Chancellor's parents filed an administrative claim for damages against the United States as is required by the FTCA. The claim was denied and this suit was instituted. Although plaintiffs' complaint is somewhat general, it appears that two primary theories of recovery were advanced against the United States: (1) derivative liability based upon a negligent or wrong act or omission on the part of Sgt. Dunlap while he was acting within the scope of his employment; and (2) strict liability imposed by Kentucky statute upon the owner of a dog that has injured someone.

II.

Derivative Liability

Plaintiffs' theory of derivative liability is lifted directly from Lutz v. United States, 685 F.2d 1178 (9th Cir.1982). In Lutz, a dog bite case similar to this one, the court held that because there was an Air Force regulation requiring airmen to control their pets on the base the airman was acting within the scope of his employment when he failed to properly control his dog. A similar Army regulation exists in this case.1

No other circuit has adopted this analysis. In Nelson v. United States, 838 F.2d 1280 (D.C.Cir.1988), the court expressly declined to follow Lutz. The court stated:

We doubt the adequacy of the Lutz rationale. Under Lutz, all duties imposed by military regulation, no matter how trivial, could fall within the serviceman's line of duty and thus within the employer-employee relationship. In the unique context of life on a military base, however, the government is much like an old-fashioned "company town." Within this multi-faceted relationship, the military imposes many duties on military personnel, not all of which are plausibly viewed as imposed by the government in its role as employer.

... Because such duties, although established by military regulations, do not run to the benefit of the employer and are linked only incidentally with the employment relationship, they cannot be said to be discharged within the scope of employment.

Nelson, 838 F.2d at 1283-84.

The Eighth Circuit, in a more recent case, also has declined to follow Lutz. In rejecting Lutz, the court concluded:

While this case factually resembles the Lutz case, we decline to follow it. Instead, we adopt the reasoning of another similar case, Nelson v. United States, 838 F.2d 1280 (D.C.Cir.1988), where the court held that an owner's failure to control his pet dog did not occur in the line of duty.

As a preliminary matter, we observe that the FTCA waives the Government's immunity to suit only for personal injuries caused by government employees acting within the scope of their employment. 28 U.S.C. Sec. 1346(b). Military employees are within the scope of employment when they act in "the line of duty." 28 U.S.C. Sec. 2671. "Line of duty" takes its meaning from the applicable state law of respondeat superior. Williams v. United States, 350 U.S. 857, 76 S.Ct. 100, 100 L.Ed. 761 (1955) (per curiam).
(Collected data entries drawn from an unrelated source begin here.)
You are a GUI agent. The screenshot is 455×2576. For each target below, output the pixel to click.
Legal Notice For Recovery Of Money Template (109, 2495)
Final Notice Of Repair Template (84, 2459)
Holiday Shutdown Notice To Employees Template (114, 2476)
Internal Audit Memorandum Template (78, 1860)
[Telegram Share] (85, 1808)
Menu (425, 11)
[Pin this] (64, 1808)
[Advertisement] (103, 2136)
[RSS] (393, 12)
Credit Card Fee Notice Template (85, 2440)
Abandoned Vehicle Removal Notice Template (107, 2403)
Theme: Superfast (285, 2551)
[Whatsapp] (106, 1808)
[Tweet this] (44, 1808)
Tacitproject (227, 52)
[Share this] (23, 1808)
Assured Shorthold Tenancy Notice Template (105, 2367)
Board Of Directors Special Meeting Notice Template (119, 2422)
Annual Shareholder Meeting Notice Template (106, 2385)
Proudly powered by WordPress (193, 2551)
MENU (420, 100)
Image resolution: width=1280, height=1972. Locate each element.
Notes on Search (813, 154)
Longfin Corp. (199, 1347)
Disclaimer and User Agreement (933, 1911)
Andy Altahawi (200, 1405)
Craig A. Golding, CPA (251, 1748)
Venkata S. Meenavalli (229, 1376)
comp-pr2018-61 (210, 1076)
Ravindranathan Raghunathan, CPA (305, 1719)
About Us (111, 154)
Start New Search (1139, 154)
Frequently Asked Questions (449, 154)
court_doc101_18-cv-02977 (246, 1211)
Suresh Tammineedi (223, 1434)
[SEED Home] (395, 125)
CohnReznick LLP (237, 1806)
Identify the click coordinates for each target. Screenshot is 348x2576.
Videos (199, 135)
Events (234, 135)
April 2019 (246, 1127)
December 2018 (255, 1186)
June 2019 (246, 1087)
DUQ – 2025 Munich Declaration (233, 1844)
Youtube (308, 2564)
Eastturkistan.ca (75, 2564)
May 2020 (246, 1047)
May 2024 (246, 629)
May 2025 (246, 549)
Under Arkansas law an employee acts within the scope of employment or in the line of duty when he acts for his employer's benefit or furthers his employer's interest. Orkin Exterminating Co. v. Wheeling Pipeline, Inc., 263 Ark. 711, 567 S.W.2d 117 (1978).

Piper v. United States, 887 F.2d 861, 863 (8th Cir.1989).

We join the District of Columbia Circuit and the Eighth Circuit in declining to follow Lutz.

III.

Strict Liability

Under Kentucky law, the owner of a dog is strictly liable for dog bites. Kentucky Revised Statutes section 258.275(1) provides: "Any owner ... of a dog which has ... injured ... any person ... shall be liable to the ... person in a civil action for all damages and costs...."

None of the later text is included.